Rumor, Repression, and Racial Politics: How the Harassment of Black Elected Officials Shaped Post-Civil Rights America.
In Rumor, Repression, and Racial Politics: How the Harassment of Black Elected Officials Shaped Post-Civil Rights America, George Derek Musgrove provides a compelling narrative history of black elected officials (BEOs) and the resistance they faced from white voters and the state in the aftermath of the 1965 Voting Rights Act. The explosion of BEOs in local, state, and federal governments in the late 1960s and 1970s represented what Musgrove calls a "critical new layer of the black revolt" as African Americans sought to exercise Black Power in electoral politics. While conventional narratives point to failure on the part of BEOs to change the material conditions of African American citizens, the crises they faced in declining cities, and their struggles to appease competing agendas between black and white communities, Musgrove turns our attention to a significant, yet neglected dimension of BEO history-state repression.

- _ACTIVITY LIST_
1. How would you render this sentence from the passage about black elected officials in Spanish: "The explosion of BEOs in local, state, and federal governments in the late 1960s and 1970s represented what Musgrove calls a "critical new layer of the black revolt" as African Americans sought to exercise Black Power in electoral politics."
2. Does each statement agree with the passage about black elected officials? Answer yes or no for each, and quote the words of the passage that decide it.
(a) The history Musgrove tells concerns the period after the 1965 Voting Rights Act.
(b) Musgrove's main concern is the failure of BEOs to change the material conditions of African American citizens.
(c) The resistance BEOs faced came only from white voters.
3. Resume the passage about black elected officials after its final sentence and carry it further.

- _PROVIDED DATA_
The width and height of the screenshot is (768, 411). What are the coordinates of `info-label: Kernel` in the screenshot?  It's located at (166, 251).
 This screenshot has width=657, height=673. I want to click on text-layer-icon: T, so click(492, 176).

- _RESPONSE LIST_
1. La explosión de los BEO en los gobiernos locales, estatales y federales a finales de la década de 1960 y durante la de 1970 representó lo que Musgrove llama una «nueva capa crítica de la revuelta negra», a medida que los afroamericanos buscaban ejercer el Poder Negro en la política electoral.

2.
(a) Yes: "in the aftermath of the 1965 Voting Rights Act"
(b) No: "Musgrove turns our attention to a significant, yet neglected dimension of BEO history-state repression"
(c) No: "the resistance they faced from white voters and the state"

3.
Musgrove reminds us that a critical component of post-civil rights politics was the white backlash to the incorporation of African Americans into the US political sys tem. Black elected officials were not simply assimilationists who were coopted by the state; they were also targets of surveillance, harassment, and scrutiny by a matrix of adversarial actors including white voters, law enforcement, news media, and federal agencies such as the FBI, the CIA, military intelligence, and the IRS. Musgrove demonstrates how the "disproportionate scrutiny" that BEOs endured from 1966 to 1991 served as a pretext or prologue to the current political climate in which surveillance and scandal journalism are used to discredit and destroy political opponents. Building on the work of Benjamin Ginsberg and Martin Shetter, who argue that political rivals have resorted to a "politics by other means," Musgrove expands this theory by examining the foundational role race has played in shaping this new terrain of political warfare. For Musgrove, BEOs act as a "miner's canary," a term borrowed from Lani Guinier and Gerald Torres to describe the repression of African Americans as a "hypersensitive barometer of the toxicity of modern U.S. politics."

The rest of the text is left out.